Provided text >>
+ + +
Last year we did a paper on Scrum in sales; doing Scrum well requires discipline, which is why it’s hard, it’s like playing rugby, it’s a messy, brutal sport, it’s where the Scrum analogy comes from and sales guys just don’t want to be that disciplined. But the company the case study was written on was selling Scrum training, consulting, software development with Scrum teams, so they had some motivation to learn, so we got a really great coach in there working with them and in six months, you’d see in the paper, these guys doubled their revenue, same products, same sales guys, twice the amount of money. And once they did that, the CEO said “you guys are never going back, we can’t go back to half our revenue” and they did an analysis why and they said a wolf pack brings down more meat, that’s the key. When we go into these other domains we have to figure out how to frame it in a way that really connects for the people in their work that they do and bring down more meat, it’s really the goal of sales guys. So, every domain that we go in we have to figure out what is it that motivates them, what is it that will make them disciplined enough that they will execute that team process that they can really grab the benefits.

   

5. What are the organizational boundaries to doing that? If I think of sales as an example, one thinks of sales people are competitive against each other, you are asking them to totally collaborate.

Yes, collaborate. So, Scrum breaks down boundaries and if the goal is to optimize the revenue for the company and the sales guys need to figure out how they act in a way that optimizes the whole, not just their quota and if they do that, they can double their revenue, so everybody gets a benefit. So, again, one of the things that makes Scrum hard is you want to make everything visible and transparent and for those people who want to protect their own turf, whether it be knowledge from a systems guy or their customers, their sales guys, they have to open their kimono and they have to have a reason to do that, and if they can make twice as much money and if they can actually work less to make twice as much, for people who are thinking clearly, it’s worth the tradeoff. So, we have to get in there and it’s really about getting at the core of what motivates people and what will give them significant benefits for actually doing less work and having more fun.
+ + +
Information shown >>
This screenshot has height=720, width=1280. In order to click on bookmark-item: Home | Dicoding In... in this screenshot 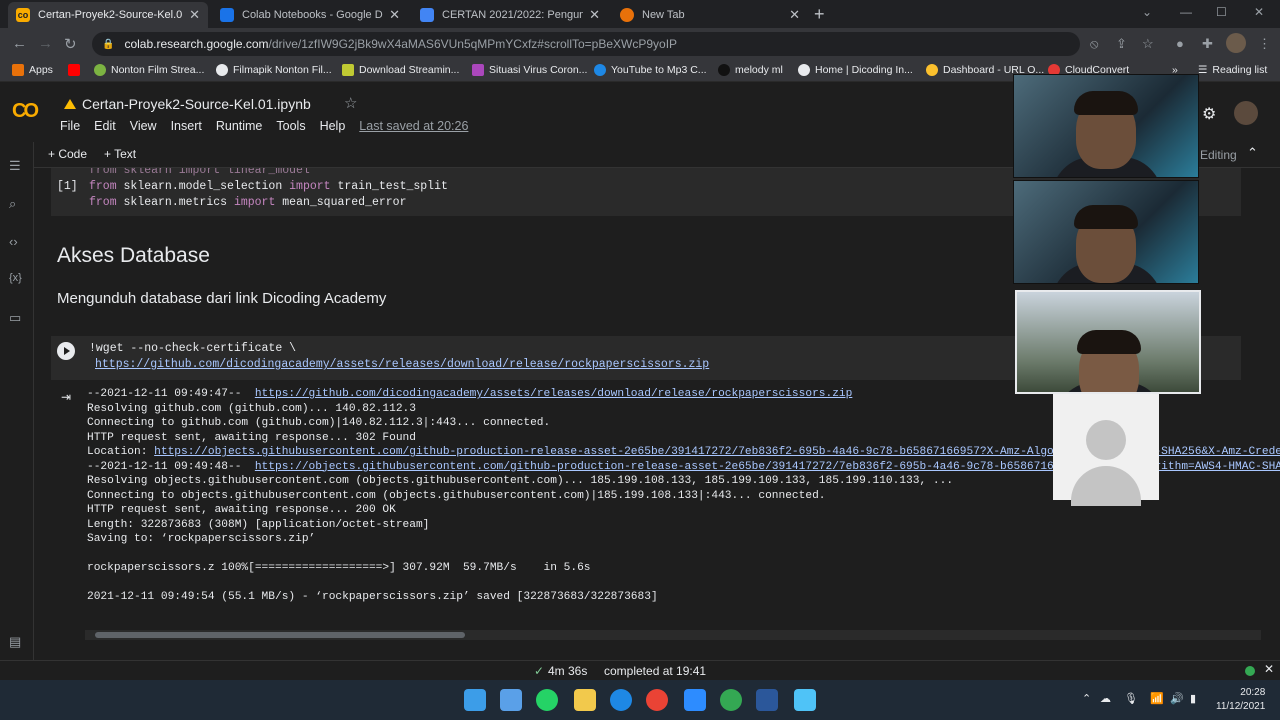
+ + +
Exercise tasks >>
(a) In the passage on Scrum in sales, how long did it take the company in the case study to double its revenue?
(b) Summarize the passage on Scrum in sales in two sentences.
(c) Carry on the passage on Scrum in sales from the point where it stops.

Answers provided >>
(a) Six months.

(b) A company that sold Scrum training, consulting, and development brought in a coach to apply Scrum to its sales work, and in six months it doubled its revenue with the same products and salespeople, which it credited to the idea that a wolf pack brings down more meat. Because Scrum demands discipline and transparency, salespeople have to see a motivating benefit, such as earning twice as much for less work, before they will collaborate for the whole company instead of protecting their own turf.

(c)
   

6. And how do you get that message to managers who are used to telling people what to do?

This is probably the biggest problem today; I think managers particularly in the United States they all know they have to be agile in the modern world, but getting agile and being agile is different than saying we need to be agile.

Shane: They have to be agile.

Right. So one of the initiatives at Scrum Inc. has been focused on managers and management workshops, managers training and again we have to come in and say; I remember I worked with a global company, recently, and they flew in 30 guys from all over the world to talk about this Scrum thing, because they are already doing Scrum for their new product development. First thing we asked them is why would you ever want to do Scrum, Scrum is going to give you a big headache, the teams are going to surface all these impediments and then a lot of the ones they can’t fix they are going to expect you as managers to fix them, they are going to be complaining all the time. And the management thought about that and they said well, we need to talk together, so we let them pow-wow for five or ten minutes, they came back and they said “we are growing at 3% every year, we are at number one in the industry, our competitor is growing, number two, 6% a year, we need Scrum, we’ll take the headache”, so then we go through, “ok, here’s what Scrum can do for you, but only if you as managers help”.

And so, if you want to make things really work, you need to start acting like the management of Toyota, and here’s the way they think and here’s the way they do and you need to open the kimono and everybody needs to know what’s going on, everybody needs to understand what the problems are and be at work fixing them and making life better for the teams that are in production; that’s the core of the message. And the kind of reporting that you’ve been getting is not helpful to those teams, here’s the reporting that will help them and allow you to manage the company, that’s what you need to ask for. And particularly when they ask for help, you need to start helping them. And of course, stepping back and letting go and not ordering them around, but setting aggressive goals for them and then letting them figure out what to do and assisting them when they need help. So, the management needs training just like the software developers in how to think differently. This is a radical different way of doing things.

   

7. Jeff, thanks very much for taking the time to talk to InfoQ today, it’s been really good and I look forward, when is the book coming out?

It’s going to be launched on September 30th, but you can pre-order it now on Amazon, Barnes & Noble, iTunes, and many different sites and every pre-order will help us get this Scrum book on the New York Times list, so pre-order now.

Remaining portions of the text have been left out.